Is my Framer site really mine?
You designed it, you wrote it, you pay for it — so your Framer site is yours, right? Mostly. The content and design are yours; the thing keeping it online is Framer's hosting. Understanding that difference is the key to never being locked in.
What you own vs what Framer hosts
Your text, images, branding, and the design you built are your content. What you don't directly hold is the running copy: a published Framer site is served from Framer's infrastructure, and it stays online as long as your account and plan are active. The design is yours; the delivery is rented.
Why hosted-only is a risk
If a plan lapses, a price changes, an account is closed, or a platform pivots, a hosted-only site can simply stop being served — and you're left with whatever you can scrape back together. That's not a knock on Framer specifically; it's true of any builder where your only copy lives on the vendor's servers.
Data portability is your right
Under GDPR Article 20, you have the right to data portability — to obtain and reuse your own content. Keeping an independent, self-contained copy of your site is a normal exercise of that right. unhost is built squarely around ownership, not circumvention: only export sites you own or control.
How to actually hold your site
The practical answer is to keep a copy that renders entirely on its own — no calls back to the platform. That's exactly what an unhost export is: every asset bundled into your files, verified to load with 0 broken images even with Framer's servers blocked. From there you can back it up or host it anywhere on your own terms.
FAQ
Do I own the content of my Framer site?
Yes — your text, images, branding, and design are yours. What's tied to the platform is the hosted, running copy that's served from Framer's infrastructure.

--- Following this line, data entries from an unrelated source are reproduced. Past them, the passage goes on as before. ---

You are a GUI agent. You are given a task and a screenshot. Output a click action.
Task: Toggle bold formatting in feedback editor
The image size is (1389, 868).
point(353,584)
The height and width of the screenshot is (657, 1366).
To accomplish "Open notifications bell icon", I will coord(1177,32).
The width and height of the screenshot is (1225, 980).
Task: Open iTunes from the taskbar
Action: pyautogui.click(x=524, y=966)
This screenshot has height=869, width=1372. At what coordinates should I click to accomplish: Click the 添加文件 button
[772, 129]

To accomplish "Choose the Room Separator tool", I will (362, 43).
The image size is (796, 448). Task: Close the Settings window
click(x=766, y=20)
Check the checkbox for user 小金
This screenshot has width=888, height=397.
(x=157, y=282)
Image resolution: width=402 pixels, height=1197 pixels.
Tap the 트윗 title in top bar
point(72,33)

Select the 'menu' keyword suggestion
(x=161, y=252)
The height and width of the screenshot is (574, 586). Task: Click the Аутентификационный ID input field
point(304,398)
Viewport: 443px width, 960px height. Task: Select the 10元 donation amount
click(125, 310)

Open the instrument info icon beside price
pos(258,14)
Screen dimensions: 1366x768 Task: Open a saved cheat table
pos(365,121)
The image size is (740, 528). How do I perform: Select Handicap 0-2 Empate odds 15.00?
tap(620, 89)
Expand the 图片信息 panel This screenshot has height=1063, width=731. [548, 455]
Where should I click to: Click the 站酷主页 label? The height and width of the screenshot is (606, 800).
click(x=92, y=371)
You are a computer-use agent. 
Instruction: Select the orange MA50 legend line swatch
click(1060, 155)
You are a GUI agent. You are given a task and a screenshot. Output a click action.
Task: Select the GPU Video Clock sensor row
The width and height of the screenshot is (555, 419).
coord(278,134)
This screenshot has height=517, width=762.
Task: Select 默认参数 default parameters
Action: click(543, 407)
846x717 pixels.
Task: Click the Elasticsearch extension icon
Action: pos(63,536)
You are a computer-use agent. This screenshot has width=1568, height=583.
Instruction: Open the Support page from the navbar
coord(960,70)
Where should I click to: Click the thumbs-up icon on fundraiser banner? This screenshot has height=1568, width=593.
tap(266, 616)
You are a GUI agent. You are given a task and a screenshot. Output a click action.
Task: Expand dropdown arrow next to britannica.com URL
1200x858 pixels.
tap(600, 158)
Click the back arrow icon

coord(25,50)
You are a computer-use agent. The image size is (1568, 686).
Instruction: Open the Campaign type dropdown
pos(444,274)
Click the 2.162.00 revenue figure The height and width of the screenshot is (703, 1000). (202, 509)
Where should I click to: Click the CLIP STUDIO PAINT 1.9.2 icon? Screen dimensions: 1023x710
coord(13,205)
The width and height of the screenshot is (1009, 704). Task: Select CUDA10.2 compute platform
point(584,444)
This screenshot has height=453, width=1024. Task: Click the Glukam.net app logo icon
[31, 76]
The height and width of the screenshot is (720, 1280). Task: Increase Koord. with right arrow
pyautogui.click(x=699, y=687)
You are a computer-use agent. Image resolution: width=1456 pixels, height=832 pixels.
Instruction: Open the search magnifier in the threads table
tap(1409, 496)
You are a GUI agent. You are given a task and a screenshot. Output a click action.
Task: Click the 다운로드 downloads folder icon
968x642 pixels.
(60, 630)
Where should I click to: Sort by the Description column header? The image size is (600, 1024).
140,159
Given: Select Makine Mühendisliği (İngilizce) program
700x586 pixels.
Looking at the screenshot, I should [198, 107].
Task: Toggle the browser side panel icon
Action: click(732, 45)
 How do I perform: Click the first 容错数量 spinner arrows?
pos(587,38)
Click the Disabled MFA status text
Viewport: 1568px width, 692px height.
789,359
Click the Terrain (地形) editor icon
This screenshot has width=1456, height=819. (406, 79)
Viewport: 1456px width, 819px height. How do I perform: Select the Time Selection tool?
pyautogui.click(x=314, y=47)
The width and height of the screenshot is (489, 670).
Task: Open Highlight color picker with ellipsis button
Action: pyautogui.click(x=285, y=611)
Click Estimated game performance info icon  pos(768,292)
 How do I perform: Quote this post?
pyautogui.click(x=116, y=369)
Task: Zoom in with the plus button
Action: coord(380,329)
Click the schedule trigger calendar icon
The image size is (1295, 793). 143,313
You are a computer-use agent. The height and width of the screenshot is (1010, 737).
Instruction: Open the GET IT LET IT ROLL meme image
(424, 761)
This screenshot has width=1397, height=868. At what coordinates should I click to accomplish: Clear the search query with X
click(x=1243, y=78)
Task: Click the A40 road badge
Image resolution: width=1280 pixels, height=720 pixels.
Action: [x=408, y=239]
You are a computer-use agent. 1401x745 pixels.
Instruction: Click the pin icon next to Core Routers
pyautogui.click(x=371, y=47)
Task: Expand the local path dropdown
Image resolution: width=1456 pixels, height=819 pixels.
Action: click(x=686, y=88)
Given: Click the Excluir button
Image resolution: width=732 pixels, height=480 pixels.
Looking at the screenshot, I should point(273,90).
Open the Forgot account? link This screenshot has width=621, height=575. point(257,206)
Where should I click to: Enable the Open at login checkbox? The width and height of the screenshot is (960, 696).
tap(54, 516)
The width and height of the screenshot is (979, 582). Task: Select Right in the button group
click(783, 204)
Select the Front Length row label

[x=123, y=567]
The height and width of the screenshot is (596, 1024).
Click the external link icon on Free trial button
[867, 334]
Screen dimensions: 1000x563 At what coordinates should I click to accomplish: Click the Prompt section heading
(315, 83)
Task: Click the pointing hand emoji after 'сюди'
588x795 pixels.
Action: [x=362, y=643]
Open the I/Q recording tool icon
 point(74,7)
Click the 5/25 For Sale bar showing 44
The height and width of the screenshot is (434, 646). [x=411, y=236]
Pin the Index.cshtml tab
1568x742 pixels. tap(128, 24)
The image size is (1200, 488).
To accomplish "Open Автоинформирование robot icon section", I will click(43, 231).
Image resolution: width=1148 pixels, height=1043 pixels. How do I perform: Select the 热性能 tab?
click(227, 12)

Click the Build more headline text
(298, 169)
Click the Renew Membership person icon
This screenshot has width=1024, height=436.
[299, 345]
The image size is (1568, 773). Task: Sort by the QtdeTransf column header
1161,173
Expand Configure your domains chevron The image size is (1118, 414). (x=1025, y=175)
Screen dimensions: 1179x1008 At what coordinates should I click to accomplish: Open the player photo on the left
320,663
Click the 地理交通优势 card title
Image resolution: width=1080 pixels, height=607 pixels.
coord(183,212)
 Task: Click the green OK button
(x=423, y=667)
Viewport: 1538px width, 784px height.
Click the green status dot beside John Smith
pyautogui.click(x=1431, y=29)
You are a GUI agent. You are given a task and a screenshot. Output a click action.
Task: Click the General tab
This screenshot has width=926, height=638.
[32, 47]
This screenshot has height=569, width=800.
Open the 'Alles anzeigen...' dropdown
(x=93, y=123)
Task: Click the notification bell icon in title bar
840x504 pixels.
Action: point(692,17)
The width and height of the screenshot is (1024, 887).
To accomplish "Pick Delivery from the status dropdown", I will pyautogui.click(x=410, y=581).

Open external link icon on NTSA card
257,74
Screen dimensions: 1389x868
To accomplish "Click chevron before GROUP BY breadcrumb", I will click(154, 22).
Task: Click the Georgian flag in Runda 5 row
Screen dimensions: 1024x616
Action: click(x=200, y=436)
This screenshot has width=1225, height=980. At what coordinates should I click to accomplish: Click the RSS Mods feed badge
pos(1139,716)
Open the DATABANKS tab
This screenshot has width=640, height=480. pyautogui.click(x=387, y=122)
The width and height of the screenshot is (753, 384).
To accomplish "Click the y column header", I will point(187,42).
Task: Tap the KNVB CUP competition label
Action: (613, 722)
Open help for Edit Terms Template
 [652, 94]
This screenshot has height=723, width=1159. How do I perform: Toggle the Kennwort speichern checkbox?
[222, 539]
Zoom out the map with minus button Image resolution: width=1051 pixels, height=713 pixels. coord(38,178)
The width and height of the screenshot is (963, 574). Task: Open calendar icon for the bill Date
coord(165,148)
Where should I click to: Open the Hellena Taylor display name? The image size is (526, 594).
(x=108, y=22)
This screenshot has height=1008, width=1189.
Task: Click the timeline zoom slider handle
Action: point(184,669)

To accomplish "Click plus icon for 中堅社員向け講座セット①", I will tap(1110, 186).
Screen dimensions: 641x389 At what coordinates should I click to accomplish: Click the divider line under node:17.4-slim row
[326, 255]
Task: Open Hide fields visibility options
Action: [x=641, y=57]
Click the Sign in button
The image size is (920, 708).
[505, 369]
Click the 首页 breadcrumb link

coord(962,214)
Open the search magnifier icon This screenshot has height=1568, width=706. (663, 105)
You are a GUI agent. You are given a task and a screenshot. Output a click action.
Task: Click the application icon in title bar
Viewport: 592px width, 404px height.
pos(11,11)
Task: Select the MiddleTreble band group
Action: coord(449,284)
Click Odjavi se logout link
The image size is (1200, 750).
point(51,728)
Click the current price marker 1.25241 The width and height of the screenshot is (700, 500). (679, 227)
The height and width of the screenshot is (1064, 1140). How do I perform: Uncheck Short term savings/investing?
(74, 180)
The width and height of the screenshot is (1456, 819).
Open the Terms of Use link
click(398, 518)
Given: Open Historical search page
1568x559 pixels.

What happens to my site if I cancel Framer?
A hosted-only site can stop being served when the plan or account ends. Keeping a self-contained export means you always have a working copy you control.
Am I allowed to export my own site?
Yes. Exporting your own published content is a normal exercise of data portability (GDPR Article 20). Only export sites you own or control.
Does keeping a copy break Framer's terms?
Exporting your own site for portability and backup is about ownership, not circumvention. Keep using Framer if you like — an export is simply an independent copy you also hold.